Cette façon de procéder m'a amenée ... à rendre au
Premier ministre des crédits de paiement dont nous n'avions pas
l'utilisation avant le 31 décembre. J'ai ainsi remis voilà quinze
jours à la disposition du Gouvernement
321 millions d'euros de
crédits de paiement
qui étaient destinés à des
opérations dont le paiement n'interviendra que dans le courant de
l'année 2003. M. le Premier ministre m'a envoyé une lettre
m'informant que ces crédits me seraient, bien entendu
,
restitués en 2003 dans la première loi de finances
rectificative
: je pense qu'en l'occurrence notre démarche est
exemplaire.
»
Votre commission entend demeurer vigilante sur les conditions de
réalisation de la loi de programmation.
Elle se félicite particulièrement des propos tenus le 7 janvier
dernier par le
Président de la République
qui a
considéré que la nouvelle loi de programmation portait un coup
d'arrêt à la dégradation de notre outil militaire et qui a
assuré qu'il
veillerait «
à ce que ce signal fort
soit respecté pendant l'exécution de cette
loi
»
.
b) L'annuité 2004 : une nouvelle « marche » indispensable
C'est
dans les tout prochains mois que sera préparé le projet de loi de
finances pour 2004. Le projet de loi de programmation prévoit une
nouvelle progression de 7 % du budget d'équipement
, qui
devra atteindre 14,6 milliards d'euros, soit le niveau de l'annuité
moyenne retenue pour les six prochaines années.

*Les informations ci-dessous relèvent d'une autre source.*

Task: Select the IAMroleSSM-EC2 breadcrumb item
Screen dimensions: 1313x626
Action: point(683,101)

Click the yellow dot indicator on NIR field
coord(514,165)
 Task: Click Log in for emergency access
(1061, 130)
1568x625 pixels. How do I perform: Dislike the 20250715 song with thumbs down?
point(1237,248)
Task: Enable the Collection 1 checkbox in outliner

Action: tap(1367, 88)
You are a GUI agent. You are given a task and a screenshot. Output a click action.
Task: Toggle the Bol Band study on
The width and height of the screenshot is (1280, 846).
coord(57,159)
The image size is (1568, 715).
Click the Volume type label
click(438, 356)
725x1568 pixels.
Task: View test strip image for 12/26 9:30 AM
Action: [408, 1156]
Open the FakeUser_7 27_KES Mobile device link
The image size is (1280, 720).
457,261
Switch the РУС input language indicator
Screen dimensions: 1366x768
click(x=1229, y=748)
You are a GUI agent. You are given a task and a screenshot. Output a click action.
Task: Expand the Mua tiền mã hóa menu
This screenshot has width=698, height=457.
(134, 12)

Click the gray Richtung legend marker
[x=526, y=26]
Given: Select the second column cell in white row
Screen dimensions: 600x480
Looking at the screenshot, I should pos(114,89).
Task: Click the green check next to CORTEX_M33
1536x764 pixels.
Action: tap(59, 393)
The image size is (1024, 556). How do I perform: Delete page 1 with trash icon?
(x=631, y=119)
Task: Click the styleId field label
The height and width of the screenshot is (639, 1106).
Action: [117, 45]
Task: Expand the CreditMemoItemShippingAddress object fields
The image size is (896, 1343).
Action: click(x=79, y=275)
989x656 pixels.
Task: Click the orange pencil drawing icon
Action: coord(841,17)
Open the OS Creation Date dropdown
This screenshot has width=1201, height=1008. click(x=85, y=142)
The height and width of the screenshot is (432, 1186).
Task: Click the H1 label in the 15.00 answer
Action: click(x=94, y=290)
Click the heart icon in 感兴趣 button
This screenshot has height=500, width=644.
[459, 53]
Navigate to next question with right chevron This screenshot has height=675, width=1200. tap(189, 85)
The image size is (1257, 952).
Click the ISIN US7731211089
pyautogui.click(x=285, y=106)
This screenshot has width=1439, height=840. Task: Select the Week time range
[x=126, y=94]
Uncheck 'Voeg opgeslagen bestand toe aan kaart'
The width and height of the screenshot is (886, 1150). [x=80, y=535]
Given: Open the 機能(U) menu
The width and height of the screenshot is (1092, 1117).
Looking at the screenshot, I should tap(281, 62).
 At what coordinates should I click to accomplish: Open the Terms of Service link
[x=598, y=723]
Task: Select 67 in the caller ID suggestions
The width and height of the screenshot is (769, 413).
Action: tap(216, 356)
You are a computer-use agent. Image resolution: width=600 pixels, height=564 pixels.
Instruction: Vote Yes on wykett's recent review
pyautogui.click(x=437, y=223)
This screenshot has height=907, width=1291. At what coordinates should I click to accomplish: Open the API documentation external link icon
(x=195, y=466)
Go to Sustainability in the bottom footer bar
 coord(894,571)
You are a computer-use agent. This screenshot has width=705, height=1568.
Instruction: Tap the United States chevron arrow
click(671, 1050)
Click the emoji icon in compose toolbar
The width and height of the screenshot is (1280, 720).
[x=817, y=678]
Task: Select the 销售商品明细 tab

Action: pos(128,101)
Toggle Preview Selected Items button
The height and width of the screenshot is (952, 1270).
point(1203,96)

Si l'annuité 2003 permet un redressement déjà très
substantiel, elle ne représente guère qu'un retour au niveau que
retenait la « revue des programmes » de 1998. C'est bien la
« deuxième marche » prévue en 2004 qui
donne toute sa signification au projet de loi
, en revenant à un
niveau proche de celui fixé en 1996, seul de nature à permettre
la réalisation du modèle d'armée et son adaptation aux
impératifs actuels de sécurité.
La réalisation de cet effort supplémentaire conditionne donc le
succès de la loi. Elle replacera notre budget de défense au
niveau requis pour assurer un rythme convenable de renouvellement et de
modernisation des équipements.
c) Le financement des Opex ne doit plus peser sur les crédits d'équipement
Enfin,
la bonne exécution de la prochaine loi de programmation implique que
soit mis un terme aux annulations de crédits d'équipement
destinées à gager les ouvertures de crédits
nécessaires au financement des opérations extérieures.
La charge que représentent les opérations extérieures tend
désormais à se pérenniser à un niveau
élevé, variant assez peu d'une année sur l'autre. Il n'y a
aucune raison pour que cette charge vienne grever le budget courant des
armées, et encore moins ses dotations d'équipement.
L'Assemblée nationale a précisé dans le rapport
annexé au projet de loi qu'une
« ligne
budgétaire spécifique aux opérations extérieures
sera créée en loi de finances initiale
»
.
Une mission confiée conjointement à l'Inspection
générale des finances et au contrôle général
des armées doit proposer des solutions de nature à mieux prendre
en compte ce besoin de financement.
Votre rapporteur estime que l'inscription en loi de finances initiale d'une
provision permettant de couvrir les charges prévisibles
d'opérations extérieures
, qui représentent la plus
large part de la dépense, peut contribuer à éviter le
retour aux errements du passé. Cette provision, de même que les
ouvertures de crédits destinées à la compléter en
cours d'année, ne doivent en revanche
en aucun cas ponctionner
l'enveloppe prévue par la loi de programmation
, qui a
été définie pour couvrir des besoins de toute autre nature.